The TEF is highest in the morning, or during the first few hours after you wake up. For this reason, eating a large proportion of your daily calories early in the day can maximize the effect (52, 53).
Eating high amounts of protein can also help counteract the loss of muscle mass and slowdown of metabolic rate associated with weight loss (54, 55, 56).
Summary: Eating adequate amounts of protein is essential to increasing or maintaining your muscle mass and metabolic rate.
5. Don’t Starve Yourself
While eating less is a key weight loss method, eating too little is usually counterproductive in the long term.
The thing is, calorie restriction causes a decrease in your metabolic rate, or the number of calories burned.
This effect is known as the “starvation response” or metabolic adaptation. It is the body’s way of warding off potential starvation and death.
Research shows that consistently eating less than 1,000 calories daily leads to a significant drop in metabolic rate that’s sustained after the weight loss diet is over (57, 58, 59).
Studies in obese people suggest that the starvation response may significantly reduce the number of calories burned. For instance, one study suggests this slowdown in metabolic rate spares up to 504 calories per day (60, 61).
Interestingly, intermittent fasting seems to minimize this effect (62, 63).
Summary: Sustained calorie restriction slows down your metabolic rate. This effect has been dubbed the “starvation response.”
6. Drink Water
Temporarily boosting your metabolic rate doesn’t have to be complicated. It’s as simple as going for a walk or drinking a glass of cold water.
Many studies show that drinking water leads to an increase in the number of calories burned, an effect known as water-induced thermogenesis (64, 65, 66).
Drinking cold water has an even greater effect than warm water, as this requires the body to warm it up to body temperature.
Studies on this phenomenon have provided varying results. About 16 ounces (half a liter) of cold water may cause anywhere between a 5–30% increase in the number of calories burned for 60–90 minutes afterward (64, 66, 67, 68).
It seems that increasing your water consumption is also beneficial for your waistline. Several studies show that drinking 34–50 ounces (1–1.5 liters) of water daily may lead to significant weight loss over time (64, 69).
You can maximize the benefits by drinking water before meals, as it also fills you up and reduces calorie intake (70).
Summary: Drinking more water improves your metabolic rate and may even cause weight loss over time. Cold water is the most effective.
7. Drink Caffeinated Beverages
Although plain water is good on its own, caffeinated, low-calorie beverages, such as coffee or green tea, are useful as well.
Controlled studies show that drinking caffeinated beverages can temporarily speed up your metabolic rate by 3–11% (71, 72, 73, 74).
However, this effect is smaller in obese people, as well as the elderly. Additionally, seasoned coffee drinkers might have built up a resistance to its effects (75, 76).
For weight loss purposes, sugar-free beverages like plain black coffee are best. Like water, cold coffee may be even more advantageous.

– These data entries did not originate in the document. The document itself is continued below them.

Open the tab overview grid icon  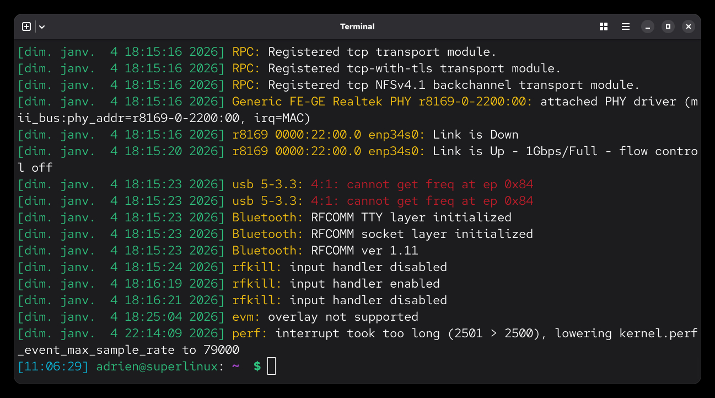point(604,26)
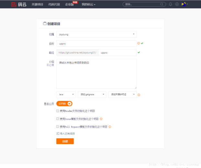Viewport: 201px width, 168px height.
Task: Click the 导入已有项目 link
Action: pyautogui.click(x=67, y=133)
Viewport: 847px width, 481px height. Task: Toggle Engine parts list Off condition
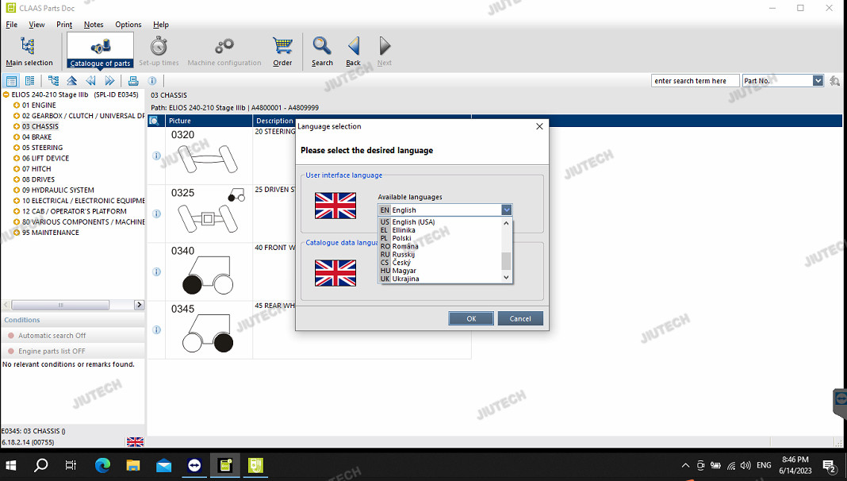tap(52, 351)
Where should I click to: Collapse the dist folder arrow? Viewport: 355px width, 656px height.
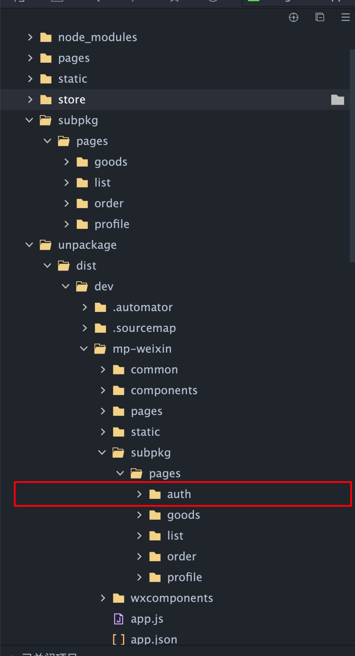[x=48, y=266]
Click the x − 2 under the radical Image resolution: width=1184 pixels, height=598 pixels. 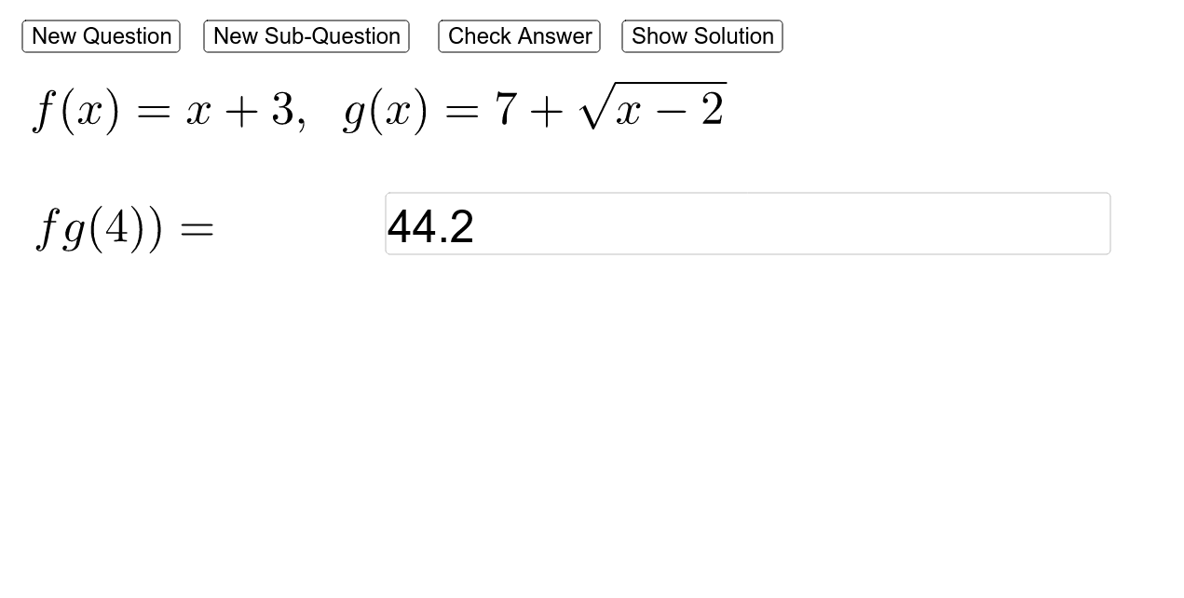(670, 111)
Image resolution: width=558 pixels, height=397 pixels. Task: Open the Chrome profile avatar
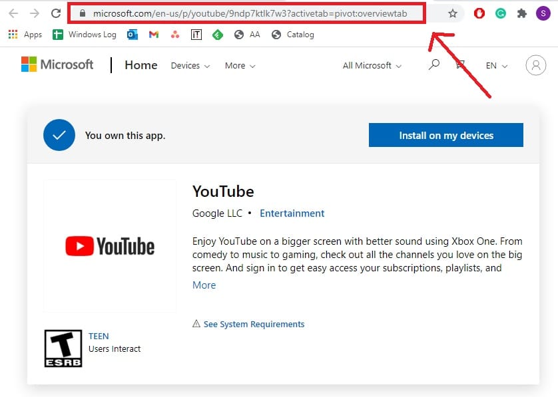(543, 13)
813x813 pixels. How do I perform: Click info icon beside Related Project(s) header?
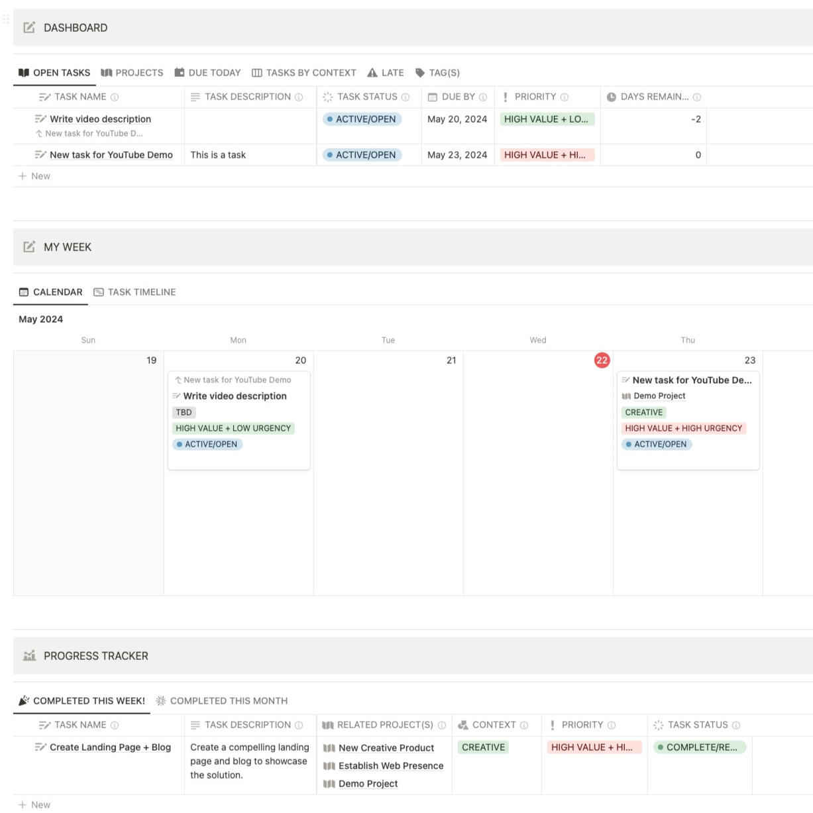442,725
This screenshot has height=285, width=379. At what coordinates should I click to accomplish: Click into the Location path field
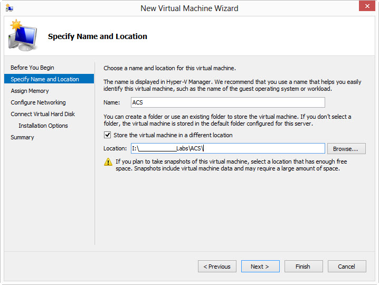tap(228, 149)
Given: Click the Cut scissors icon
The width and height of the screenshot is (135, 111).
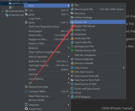Looking at the screenshot, I should [26, 10].
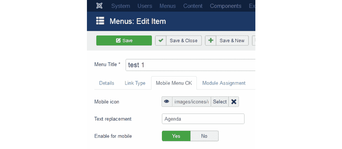The image size is (342, 149).
Task: Switch to the Module Assignment tab
Action: click(x=224, y=83)
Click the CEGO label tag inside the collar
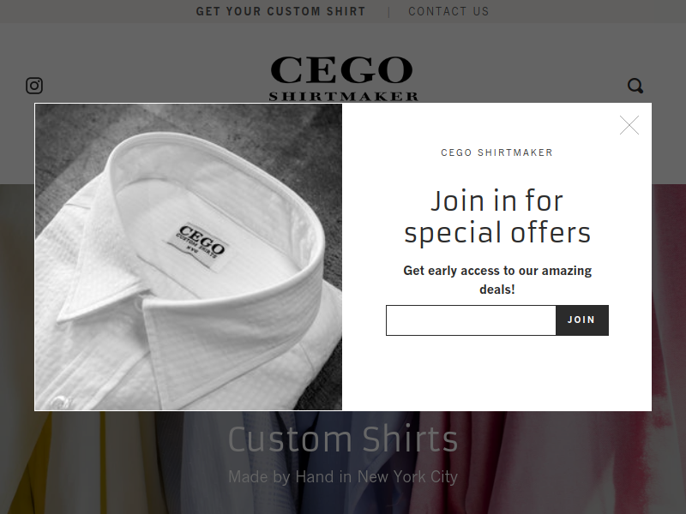 click(x=201, y=243)
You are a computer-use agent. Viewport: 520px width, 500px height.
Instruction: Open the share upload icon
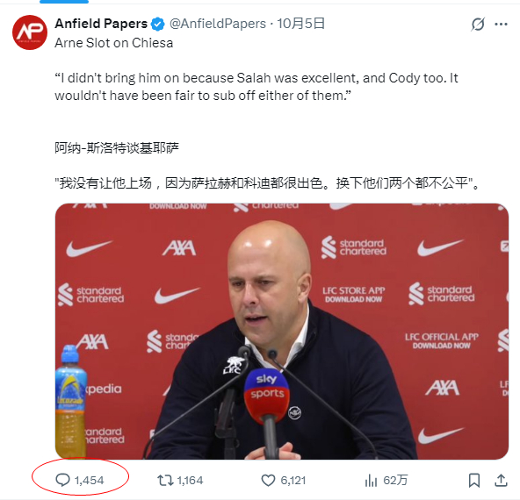501,480
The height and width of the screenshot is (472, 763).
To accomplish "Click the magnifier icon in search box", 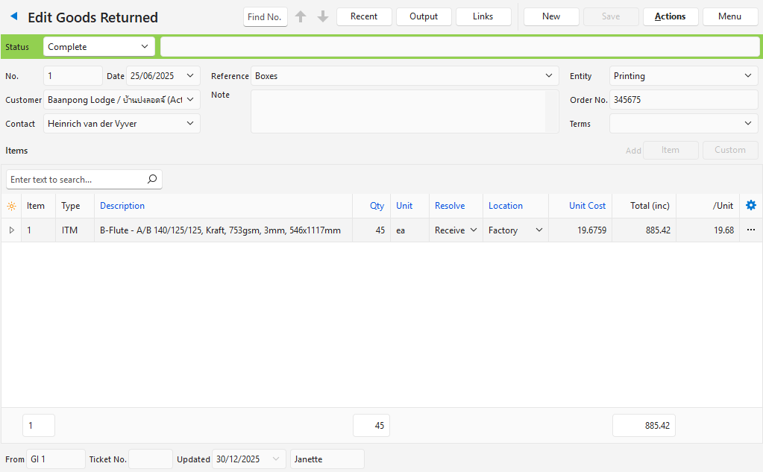I will pyautogui.click(x=152, y=180).
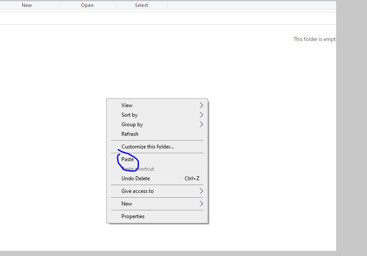Expand the arrow beside Group by
Screen dimensions: 367x256
(201, 125)
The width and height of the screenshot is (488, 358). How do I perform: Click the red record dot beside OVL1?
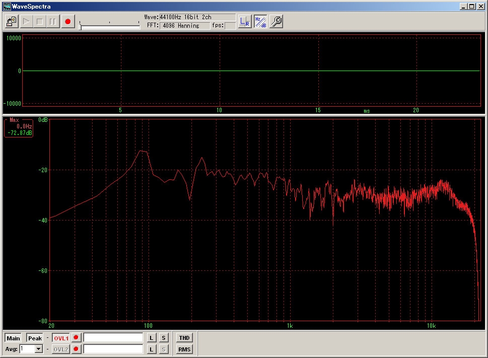point(76,338)
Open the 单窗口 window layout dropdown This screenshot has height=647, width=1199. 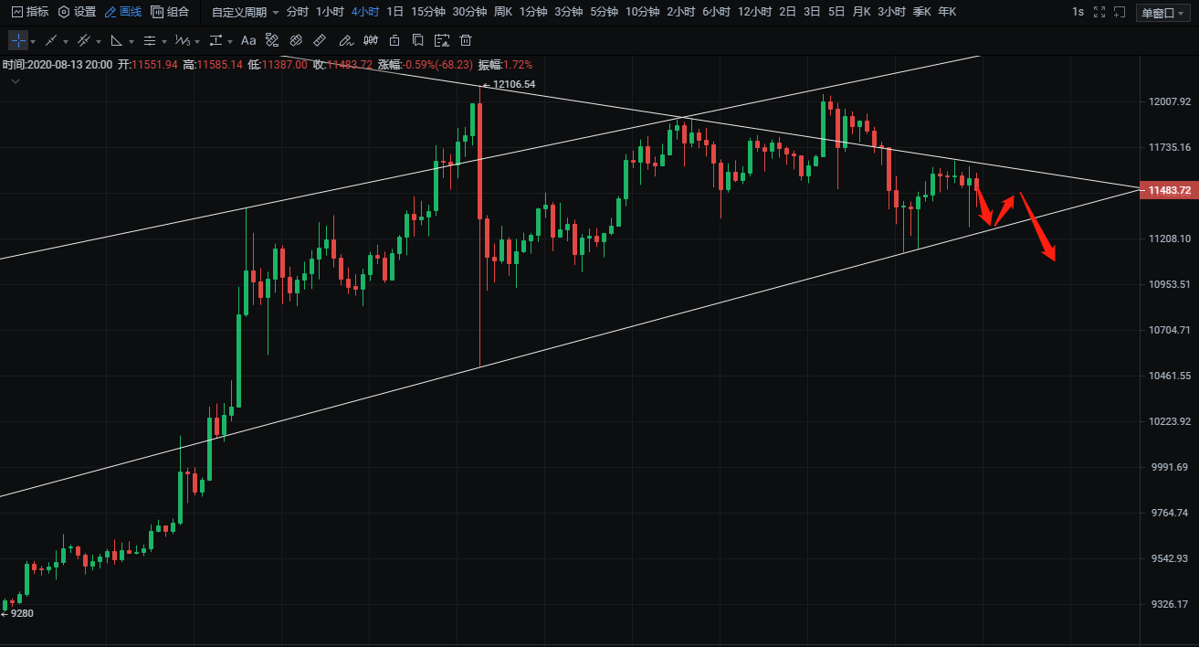click(x=1162, y=13)
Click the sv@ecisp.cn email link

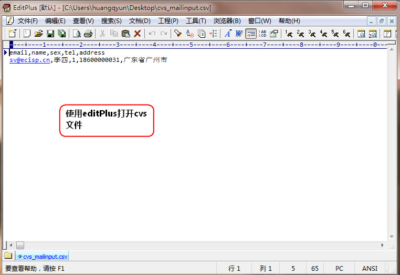click(x=30, y=60)
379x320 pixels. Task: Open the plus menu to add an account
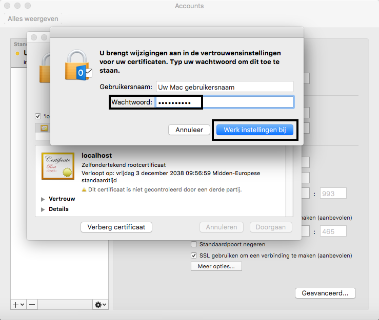pyautogui.click(x=18, y=304)
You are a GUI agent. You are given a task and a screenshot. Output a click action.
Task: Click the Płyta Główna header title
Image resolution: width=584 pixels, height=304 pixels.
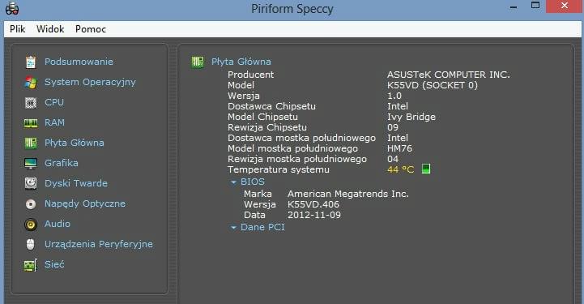point(241,62)
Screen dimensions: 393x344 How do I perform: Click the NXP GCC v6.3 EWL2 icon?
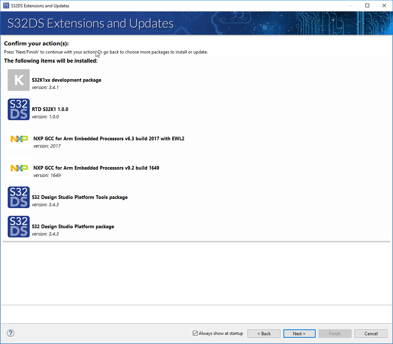coord(18,138)
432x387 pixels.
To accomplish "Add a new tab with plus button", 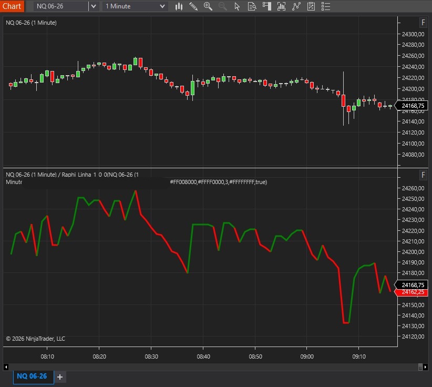I will [x=60, y=377].
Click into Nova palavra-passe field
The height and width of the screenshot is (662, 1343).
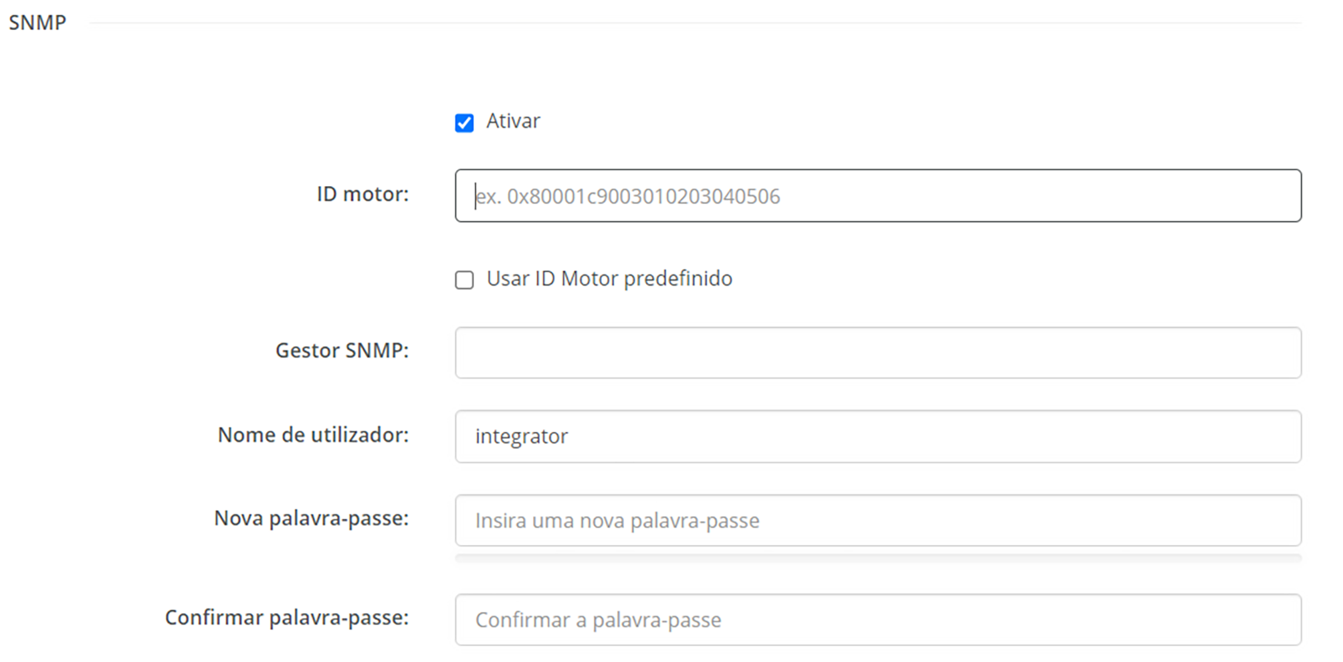coord(878,520)
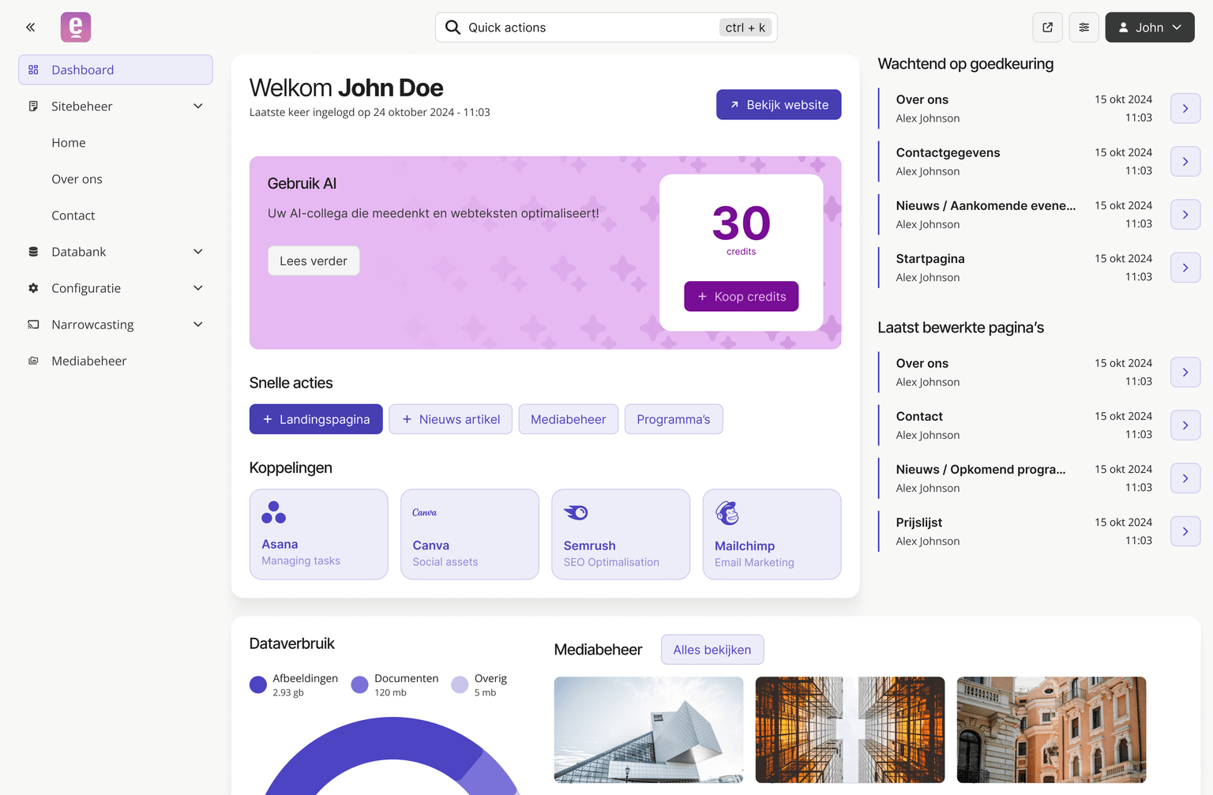The width and height of the screenshot is (1213, 795).
Task: Open the sliders settings icon
Action: (x=1083, y=28)
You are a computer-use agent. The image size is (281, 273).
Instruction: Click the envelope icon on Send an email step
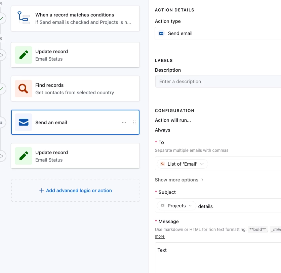[x=24, y=122]
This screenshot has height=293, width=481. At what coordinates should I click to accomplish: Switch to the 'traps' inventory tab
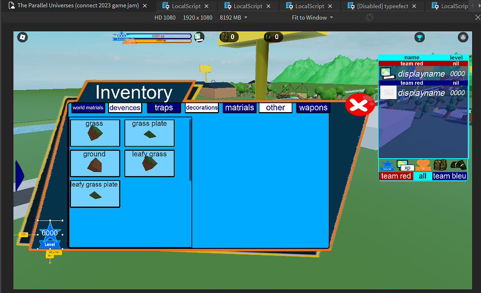[x=163, y=107]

Summary: Drinking caffeinated beverages may temporarily increase your metabolic rate.
8. Get Good Sleep
Getting inadequate sleep is not only bad for your general health, it may also slow down your metabolic rate and increase your risk of gaining weight (77, 78).
One study showed that metabolic rate decreased by 2.6% when healthy adults slept for only four hours per night for five days in a row (77).
Another five-week study found that sustained sleep disruption, along with irregular sleeping times, reduced resting metabolic rate by 8%, on average (78).
Accordingly, lack of sleep has been associated with an increased risk of weight gain and obesity (79, 80, 81, 82).
Summary: Lack of sleep and poor sleep quality may suppress your metabolic rate. For a healthy metabolism, you should aim to get enough high-quality sleep.
Take Home Message
Although your basal metabolic rate is largely beyond your control, there are various ways to increase the number of calories you burn.
The strategies mentioned in this article can give you a significant advantage in your battle against the bulge.